Reimaging, Modernizing and Restructuring of the Armed Forces of America
Model One of Two
Developed by the Stand-Up America US Foundation
By Paul E Vallely MG US Army (Ret)
Our dedicated team of seasoned military strategists and experts with a wealth of experience will meticulously craft two models for the new President to consider when restructuring the Armed Forces of America.
Issues/Initiatives:
Eliminating the Joint Chiefs of Staff is a crucial step. This outdated structure provides no advanced command advisory capabilities to deal with current and future threats to America. It must be converted to a Command-driven military rather than an advisory/staff organization of the Armed Forces of America. This is not just critical; it’s urgent and cannot be ignored. Action will begin the week of January 20th after the inauguration.
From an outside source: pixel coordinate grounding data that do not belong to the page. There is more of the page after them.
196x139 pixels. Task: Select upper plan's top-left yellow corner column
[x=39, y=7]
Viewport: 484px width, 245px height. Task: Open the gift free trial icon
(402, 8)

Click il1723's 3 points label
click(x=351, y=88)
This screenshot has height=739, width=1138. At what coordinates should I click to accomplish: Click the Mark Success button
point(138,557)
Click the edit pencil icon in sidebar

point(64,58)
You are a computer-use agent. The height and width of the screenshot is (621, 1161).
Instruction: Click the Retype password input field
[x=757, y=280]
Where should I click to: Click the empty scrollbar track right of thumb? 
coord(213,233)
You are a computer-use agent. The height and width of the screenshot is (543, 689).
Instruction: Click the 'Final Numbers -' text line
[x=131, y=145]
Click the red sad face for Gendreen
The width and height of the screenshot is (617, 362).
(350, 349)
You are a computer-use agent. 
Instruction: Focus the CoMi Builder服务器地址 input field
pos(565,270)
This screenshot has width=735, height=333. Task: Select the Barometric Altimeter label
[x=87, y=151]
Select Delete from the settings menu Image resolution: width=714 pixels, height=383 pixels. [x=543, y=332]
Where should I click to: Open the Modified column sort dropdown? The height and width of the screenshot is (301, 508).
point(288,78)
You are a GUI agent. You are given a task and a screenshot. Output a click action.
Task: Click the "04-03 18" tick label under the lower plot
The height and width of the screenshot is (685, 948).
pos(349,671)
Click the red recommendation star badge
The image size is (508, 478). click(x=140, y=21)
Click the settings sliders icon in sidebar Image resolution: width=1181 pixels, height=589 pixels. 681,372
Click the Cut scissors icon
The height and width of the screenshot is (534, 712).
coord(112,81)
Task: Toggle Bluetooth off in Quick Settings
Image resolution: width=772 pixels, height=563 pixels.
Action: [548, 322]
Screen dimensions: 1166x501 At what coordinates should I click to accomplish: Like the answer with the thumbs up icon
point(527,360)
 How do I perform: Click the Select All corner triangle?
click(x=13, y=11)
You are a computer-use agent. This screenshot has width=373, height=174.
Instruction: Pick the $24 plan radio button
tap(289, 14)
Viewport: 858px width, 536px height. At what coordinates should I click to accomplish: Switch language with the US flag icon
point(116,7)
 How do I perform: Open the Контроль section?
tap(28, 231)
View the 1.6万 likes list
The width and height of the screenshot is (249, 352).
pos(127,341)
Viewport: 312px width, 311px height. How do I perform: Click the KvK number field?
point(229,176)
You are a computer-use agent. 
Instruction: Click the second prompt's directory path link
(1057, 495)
This is necessary to ensure the safety and security of our nation and eliminate all domestic and foreign threats to America.
History: The Joint Chiefs of Staff, born as the U.S. members of the Combined Chiefs of Staff, was established on February 9, 1942, to coordinate the war effort between Great Britain and the United States. JCS continued to function after the war and was given statutory authority by the National Security Act of 1947. The need for an overall command structure to coordinate the efforts of various military services became evident during World War II. This historical significance underscores the weight of the decision to restructure, a decision that will shape the future of the Armed Forces of America. The weight of this decision is a testament to the importance and impact of the restructuring proposal.
Establish: Focus on a command-driven Force.
· Commander of the US Armed Forces – 5 stars
· Commander of the US Army -4-star positions
· Commander of the Marine Corps
· Commander of the Air Force.
· Commander of Space Command.
· Commander of US Naval Forces.
· Cut 50% of the higher-level GO/Admiral/SES positions.
· Develop new War Fighting Commands
· Develop/redesignate new training and Support Logistical Commands!
· Redesign all Unified Commands
· Designate all Three Star Commands
· Designate Two Star and One Star Commands
· Modernize the Intelligence Commands
· Eliminate political appointees below the Secretary Level Appointees
· Consider the Global Joint Strike Force and Lily Pad Strategy
· Change the Department of Defense name to the Department of the Armed Forces of America
The formal choices, documents, and events that established the roles, missions, and functions of the U.S. Department of Defense (DoD) and the military services in the early postwar years are over 70 years old.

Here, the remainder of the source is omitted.